Posted: Fri May 28, 2021 11:38 am
by uocken
Okay, we found out more information. Apparently, our notifications were up to 20 hours behind. What's odd is that the notification uses a date/time value of when the notification was SENT, not when the alert was generated.

This seems like a major flaw.

This is the line in the notification template that shows the send time: Date/Time: %datetime%
Shouldn't %datetime% be the time the alert was generated, not when the notification was sent?

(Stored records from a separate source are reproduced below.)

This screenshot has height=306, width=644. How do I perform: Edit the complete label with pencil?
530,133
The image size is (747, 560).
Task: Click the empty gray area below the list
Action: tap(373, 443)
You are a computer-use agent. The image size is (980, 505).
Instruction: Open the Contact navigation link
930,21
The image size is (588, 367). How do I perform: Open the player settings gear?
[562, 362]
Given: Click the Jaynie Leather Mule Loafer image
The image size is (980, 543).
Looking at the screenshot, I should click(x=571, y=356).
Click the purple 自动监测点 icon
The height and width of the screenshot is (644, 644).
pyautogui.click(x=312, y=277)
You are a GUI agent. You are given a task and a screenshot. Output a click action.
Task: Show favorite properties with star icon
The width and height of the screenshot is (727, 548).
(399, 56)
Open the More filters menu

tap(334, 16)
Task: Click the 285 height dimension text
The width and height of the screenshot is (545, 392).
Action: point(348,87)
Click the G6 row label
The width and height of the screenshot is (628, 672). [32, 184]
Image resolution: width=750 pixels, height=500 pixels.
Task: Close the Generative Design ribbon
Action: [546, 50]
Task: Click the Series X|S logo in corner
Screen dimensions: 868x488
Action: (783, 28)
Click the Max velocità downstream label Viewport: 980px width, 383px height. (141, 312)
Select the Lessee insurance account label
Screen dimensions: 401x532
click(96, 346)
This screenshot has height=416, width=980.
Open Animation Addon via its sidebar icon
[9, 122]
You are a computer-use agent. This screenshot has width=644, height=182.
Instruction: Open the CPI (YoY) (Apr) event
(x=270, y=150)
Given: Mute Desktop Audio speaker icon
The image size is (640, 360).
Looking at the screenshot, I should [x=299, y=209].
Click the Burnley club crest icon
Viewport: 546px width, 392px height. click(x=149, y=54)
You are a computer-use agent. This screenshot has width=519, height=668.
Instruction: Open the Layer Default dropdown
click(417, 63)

The system seems to be catching up as of this morning, since we are now about 1 hour behind.

How are the notifications being generated? Is there a repository where the old alerts can be purged so we can start getting alerts immediately again?

Thanks!

Re: Still getting alerts for deleted services

Posted: Fri May 28, 2021 12:52 pm
by dchurch
Short answer is that notifications are sent out using a Command. Core Config Manager (CCM) => Commands, and each contact is set up to use that command to send out the notification email.

Each has a notification setting, and then for each Contact getting an alert, the contact has a Notification Handler assigned from the list commands. This command receive host or service values (including free variables) and the contact information into the command and the ultimately queues up the email.

Here's an example of how to add a Free Variable to a notification template:

1. Set a Free Variable on the host called "mythingy"
2. Modify xi_host_notification_handler under CCM -> Commands, adding --mygroup="$_HOSTMYTHINGY$"
3. Open Admin -> Notification Management, and add a line Group Responsible: %mygroup%

Once you do this, you'll want to "deploy" the notification preferences to the contacts/users affected.

If your Host's Free Variable is called "location", you'll want to use --location="$_HOSTLOCATION$". When executed as a service notification handler, this comes from the host's variables for which the service is currently executing.

Note also that the Free Variable name and the "--[option]" DON'T need to be the same. E.g. You could use --whereami="$_HOSTLOCATION$" so long as you reference it in your notification template as %whereami%.

- More about free variables
- Using Free Variables in Notifications

Re: Still getting alerts for deleted services

Posted: Fri May 28, 2021 1:59 pm
by uocken
That wasn't really my question. I want to know these things:

1. if %datetime% is only when a notification is sent, what variable is when an alert is generated? Had this been used, we would have noticed the lag FAR sooner.

2. Since we're still an hour behind sending out notifications (i.e. an alert generated @ 10am isn't sent until around 10:50am, currently), hwo can we clear the stale alerts/notifications so we start getting immediate alert --> notifications?

Re: Still getting alerts for deleted services

Posted: Tue Jun 01, 2021 9:19 am
by dchurch
Checking the document, it doesn't look like there's a macro for the date and/or time when the alert went into the queue, only when the command was run to send it (i.e. the %datetime% macro like you pointed out).

I can submit a feature request on your behalf if you'd like. Please keep in mind that the decision to implement the enhancement is at the discretion of our development team.

Re: Still getting alerts for deleted services

Posted: Thu Jun 03, 2021 10:45 am
by uocken
That would be wonderful, thanks!

You can close this thread, our alerts did catch up after the backlog finally went through the system.

Re: Still getting alerts for deleted services

Posted: Thu Jun 03, 2021 2:53 pm
by dchurch
Glad to hear you resolved it! Locking thread.

If you have any additional issues, feel free to make a new thread.